━━━ Data supplied

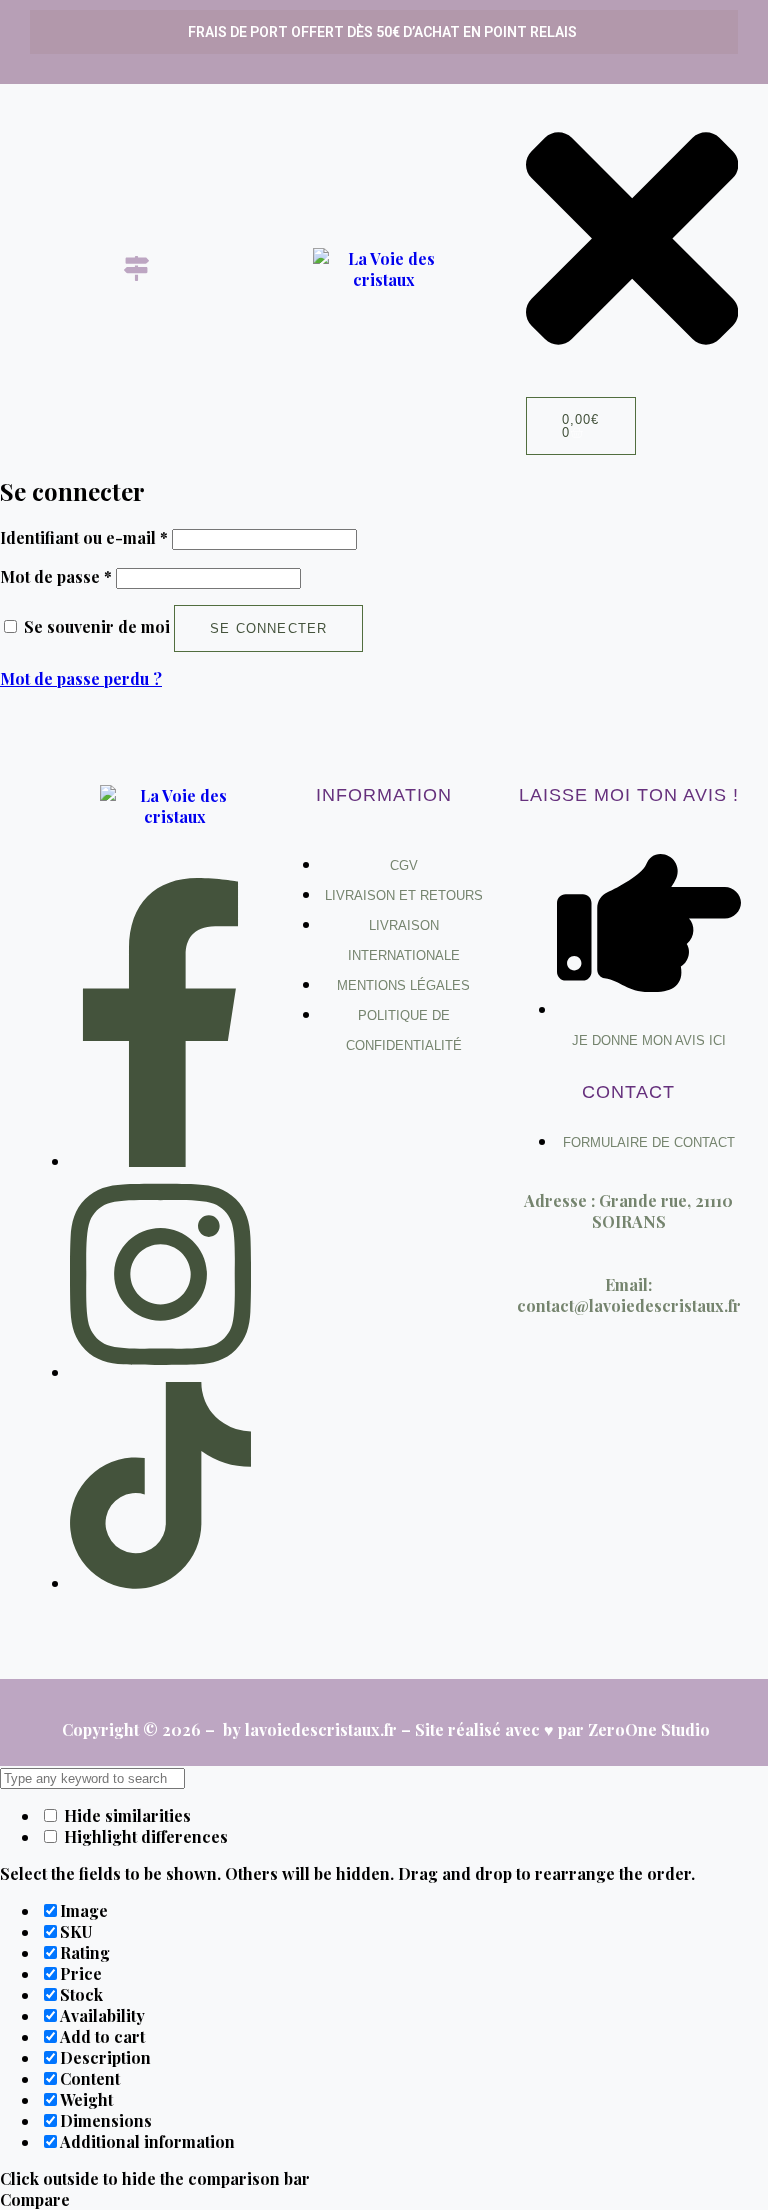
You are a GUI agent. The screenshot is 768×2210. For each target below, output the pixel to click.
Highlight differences (144, 1836)
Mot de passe (56, 576)
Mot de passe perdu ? (81, 678)
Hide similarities (125, 1815)
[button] (136, 269)
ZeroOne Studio (649, 1729)
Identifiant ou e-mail (84, 537)
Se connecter (268, 628)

━━━━━━

**Work to be completed:**
Give the lines from the one containing "[button] (136, 269)" through the end of the entries again, exactly as written and with no other lines.

**Expected answer:**
[button] (136, 269)
ZeroOne Studio (649, 1729)
Identifiant ou e-mail (84, 537)
Se connecter (268, 628)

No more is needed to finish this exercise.